Move the NodeStream server to internal/stream#271
Open
Conversation
This commit moves the core stream management logic from the `gorums` package into a new `internal/stream` package to improve encapsulation and testability. Key changes: - Moved channel.go to `internal/stream` containing `Channel`, `Request`, and `Message` types along with their associated logic. - `Channel` now encapsulates the `grpc.ClientStream` lifecycle, handling connection establishment, reconnection, and message routing. - The `Node` struct delegates underlying communication and metrics (Latency, LastErr) to `Channel`. - Refactored `sender` and `receiver` loops in `Channel` for better robustness and to properly drain the send queue on closure, fixing potential deadlocks. - Updated `channel_test.go` with robust, table-driven tests covering connection states, context cancellation, and concurrent sends. - Added benchmarks for channel performance and stream reconnection.
The UnconnectedNodeHasNoStream case failed because the test helper newChannelWithoutStream would reuse an already Ready connection from the setupChannel, causing ensureStream to succeed when the test case initialization expected it to fail. We fixed this by using the setupChannelWithoutServer test helper instead, which does not create a server connection initially.
Previously, Enqueue() registered each request in responseRouters before it was sent on the stream. This meant cancelPendingMsgs() could cancel requests that were still on sendQ or were waiting for a stream to become available, i.e., requests that had never been in-flight at all. Move registration to sendMsg(), immediately before stream.Send(), so the router only holds requests that are being actively transmitted. Introduce replyError() to deliver errors to requests that are not yet registered: send-queue drain on close, ensureStream failures, and Enqueue failures. Update sender() to use routeResponse() after a sendMsg error, since the request is now registered in the router at that point and routeResponse handles map cleanup correctly. In channel_test.go, add waitForDisconnection() and rewrite TestChannelStreamReadyAfterReconnect to drive the stream break via the server (breakStreamServer) rather than calling clearStream() directly. The old test raced with the receiver goroutine's own clearStream() call, causing the test to hang waiting on the streamReady channel. Remaining issue: cancelPendingMsgs is still too coarse. If sendMsg's own clearStream() (on stream.Send failure) clears S1 and the sender immediately creates S2 and registers a new request, the receiver's subsequent cancelPendingMsgs for S1's Recv error will spuriously cancel that request. The receiver's clearStream() may also kill the healthy S2. A follow-up commit will provide fix for this issue as well.

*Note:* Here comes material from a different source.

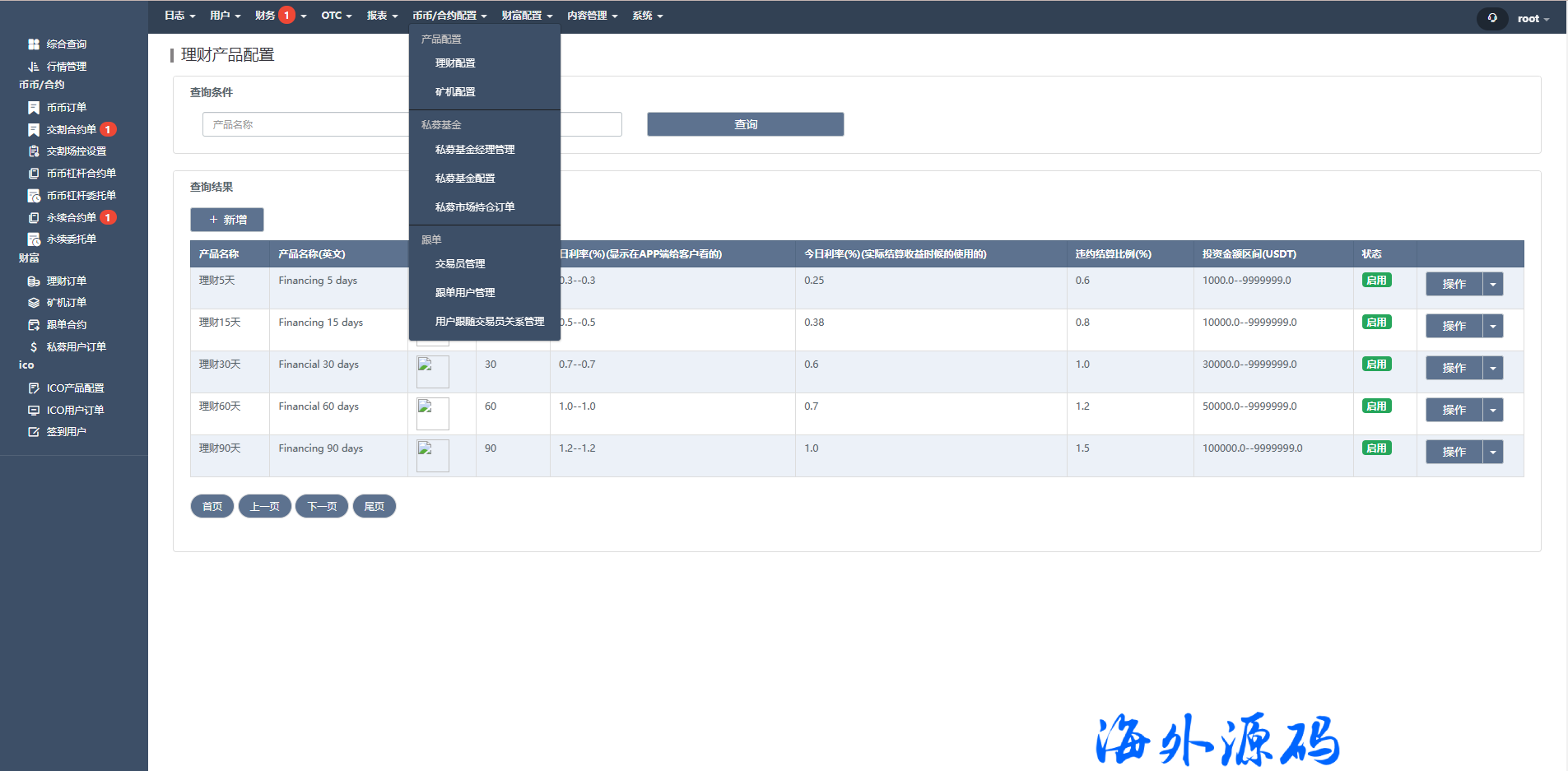Expand the 操作 dropdown arrow for 理财30天
This screenshot has width=1568, height=771.
1493,369
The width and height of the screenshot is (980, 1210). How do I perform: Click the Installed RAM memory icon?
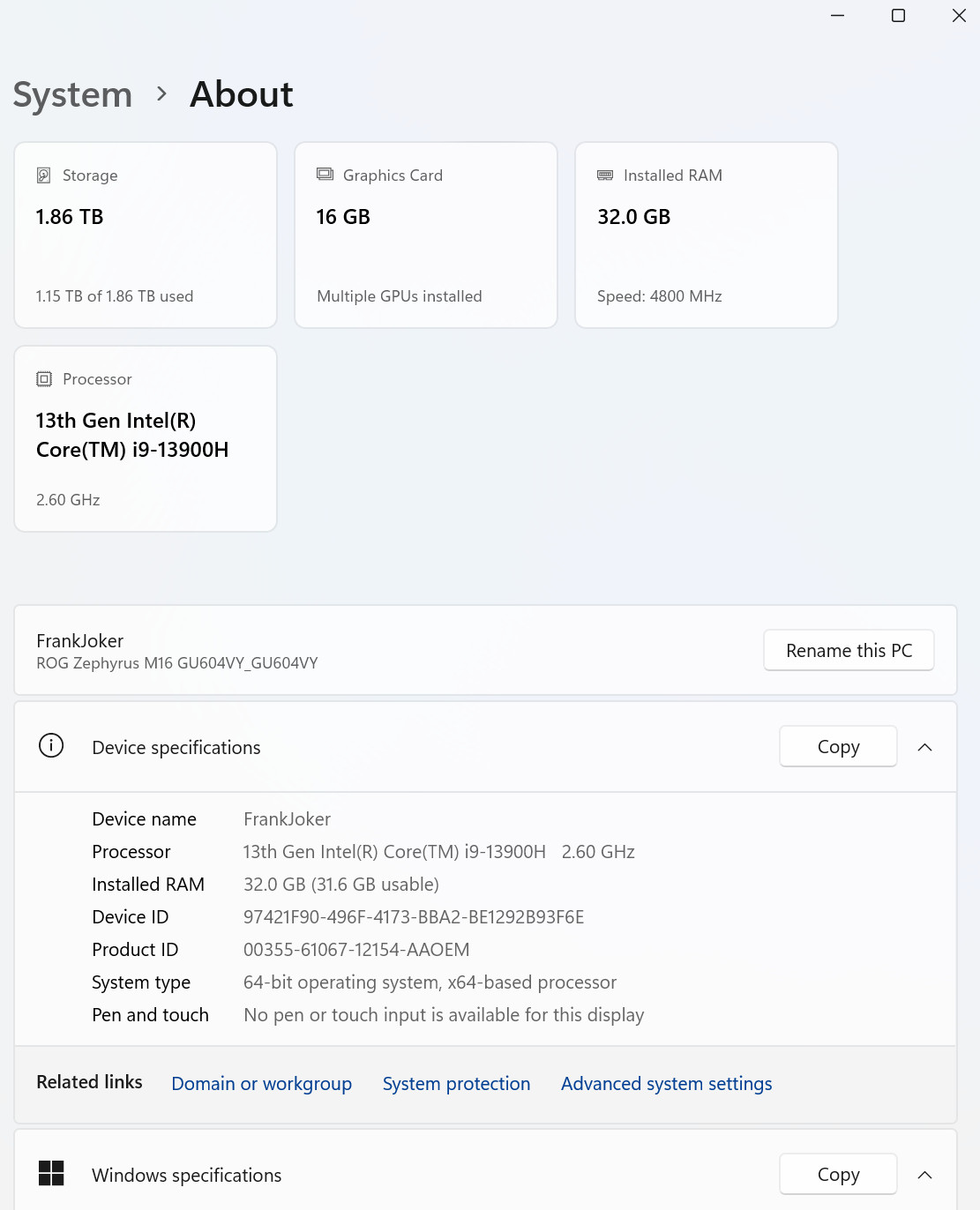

This commit addresses a critical race condition where the receiver could cancel a newly established stream's context when calling clearStream on a stale stream reference. It also introduces automatic retry for non-streaming requests when the stream breaks. Key changes: - clearStream now takes a stale stream parameter and only clears if it matches the current stream, preventing spurious cancellation of new streams - Added requeuePendingMsgs to automatically requeue non-streaming requests for retry on the next stream, improving resilience - Streaming requests are still cancelled since they are bound to a specific stream and cannot be meaningfully retried - Added TestChannelConcurrentStreamReconnect to validate correct handling of concurrent requests during stream reconnection This ensures requests sent on the current stream are never spuriously cancelled by cleanup of a stale stream, and non-streaming requests are automatically retried when the stream breaks.
This reuses Enqueue() to requeue messages sent on the old stream, so that context cancellation can cancel such messages.
This avoids holding the lock when sending on the ResponseChan channel, either as an actual response or due to cancellation of messages.
This avoids a select call at the end of every receiver() goroutine loop iteration. Instead we only break out if the stream.Recv() call failed with a context cancelled error.
The goroutine that monitored request context cancellation during stream.Send() was defensive but unnecessary. It attempted to trigger reconnection via clearStream when a request context was cancelled mid-send, but this is redundant because: 1. If stream.Send() fails for any reason (including timeout/cancel), it already calls clearStream to handle the failure 2. If the caller is impatient (short context timeout), triggering reconnection penalizes all other pending requests unnecessarily 3. Tests pass consistently without this logic (verified with -count=100) This simplifies the sendMsg method and removes the overhead of creating a channel and spawning a monitoring goroutine for every send operation.
Move response routing logic for one-way calls from sendMsg to sender(), eliminating the defer mechanism that captured named return values and making the control flow more explicit and easier to follow. Changes: - Remove defer func() from sendMsg that routed responses - Move response routing to sender() after sendMsg returns - Simplify routing condition to: err != nil || req.WaitSendDone - Always deliver errors to caller - Only deliver success when WaitSendDone=true - Make sendMsg focused solely on sending messages This refactoring maintains the same semantics while improving code clarity and separating concerns between sending (sendMsg) and routing (sender).
This replaces the custom "break" first stream with the shared breakStreamServer that will break every stream. This is not weaker than the custom serverFn, but rather creates more chaos.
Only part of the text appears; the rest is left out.